United States v. Curtis
635 F.3d 704
| 5th Cir. | 2011Background
- Conspiracy to commit mortgage fraud in Houston; at least ten properties purchased with inflated loans, profits shared among conspirators.
- Curtis controlled three properties (2105 Crocker, 704 Welch via consulting; 4420 Austin via flip) to obtain inflated loan proceeds.
- Straw buyers with good credit financed purchases; some straw buyers used stolen/paired identities and fake histories.
- Appraisals overstated property values to facilitate loan approvals; Rankin and Reardon testified to inflated values.
- Loans were closed with occupancy and repayment misrepresentations by straw buyers; Curtis distributed proceeds to coconspirators.

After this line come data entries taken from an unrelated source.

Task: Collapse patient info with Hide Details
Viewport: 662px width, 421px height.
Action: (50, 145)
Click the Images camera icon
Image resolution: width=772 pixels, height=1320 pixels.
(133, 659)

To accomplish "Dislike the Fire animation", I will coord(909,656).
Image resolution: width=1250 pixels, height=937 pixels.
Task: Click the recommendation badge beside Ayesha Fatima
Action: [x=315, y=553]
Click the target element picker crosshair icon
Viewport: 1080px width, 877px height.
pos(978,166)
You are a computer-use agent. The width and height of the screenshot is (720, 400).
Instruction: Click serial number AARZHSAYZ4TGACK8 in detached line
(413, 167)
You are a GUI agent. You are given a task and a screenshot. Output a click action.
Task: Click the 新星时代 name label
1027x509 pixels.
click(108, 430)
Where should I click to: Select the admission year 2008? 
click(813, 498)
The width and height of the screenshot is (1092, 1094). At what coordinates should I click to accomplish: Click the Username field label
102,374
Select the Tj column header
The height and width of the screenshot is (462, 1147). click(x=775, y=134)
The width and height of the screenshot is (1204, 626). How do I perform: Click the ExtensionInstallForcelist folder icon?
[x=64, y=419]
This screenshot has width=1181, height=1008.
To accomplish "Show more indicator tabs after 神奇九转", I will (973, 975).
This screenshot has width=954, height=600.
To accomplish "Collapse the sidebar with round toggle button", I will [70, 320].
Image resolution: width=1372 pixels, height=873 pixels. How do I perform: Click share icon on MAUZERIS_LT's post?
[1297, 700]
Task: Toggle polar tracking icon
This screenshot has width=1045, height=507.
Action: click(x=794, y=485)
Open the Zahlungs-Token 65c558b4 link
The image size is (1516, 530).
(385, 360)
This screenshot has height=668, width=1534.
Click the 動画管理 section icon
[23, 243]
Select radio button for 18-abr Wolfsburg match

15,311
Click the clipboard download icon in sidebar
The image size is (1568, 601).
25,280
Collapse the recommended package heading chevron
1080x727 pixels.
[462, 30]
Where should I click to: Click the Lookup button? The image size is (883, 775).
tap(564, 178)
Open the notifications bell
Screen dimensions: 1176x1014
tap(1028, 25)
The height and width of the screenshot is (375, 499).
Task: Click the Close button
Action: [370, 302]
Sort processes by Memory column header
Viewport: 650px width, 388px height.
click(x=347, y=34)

- Jury convicted Curtis on one conspiracy charge, three wire-fraud counts, and two aggravated identity-theft counts; sentence 144 months.
Issues
| Issue | Plaintiff's Argument | Defendant's Argument | Held |
|---|---|---|---|
| Suppression of texts from Curtis’s phone | Prosecution of conspiracy supported by texts | Texts seized unlawfully; exclusionary rule applies | Text messages properly admitted under good-faith/Finley |
| Curtis's presence during peremptory challenges | Right to presence violated by absence during challenges | Present for pivotal portions; no violation | No error; presence requirement satisfied overall |
| Admission of Ly–Dong text messages | Texts show conspiracy activity and effort to conceal | Risk of prejudice outweighs probative value | Admissible; probative value outweighs prejudice under Rule 403 |
| Sufficiency of the evidence | Evidence showed Curtis’s participation and profits | Insufficient to prove all elements | Evidence sufficient for conspiracy, wire-fraud, and identity-theft charges |
| § 3B1.1(a) organizer/leader enhancement | Curtis acted as organizer/leader | No clear leadership role | Enhancement proper; Curtis organized, recruited, and received bulk profits |
Key Cases Cited
- United States v. Finley, 477 F.3d 250 (5th Cir. 2007) (text messages search incident to arrest admissible)
- Florida v. Wells, 483 U.S. 153 (U.S. 1990) (inventory search limits not applicable to this scenario)
- United States v. Gagnon, 470 U.S. 522 (U.S. 1985) (presence during proceedings can be satisfied even if absent at some steps)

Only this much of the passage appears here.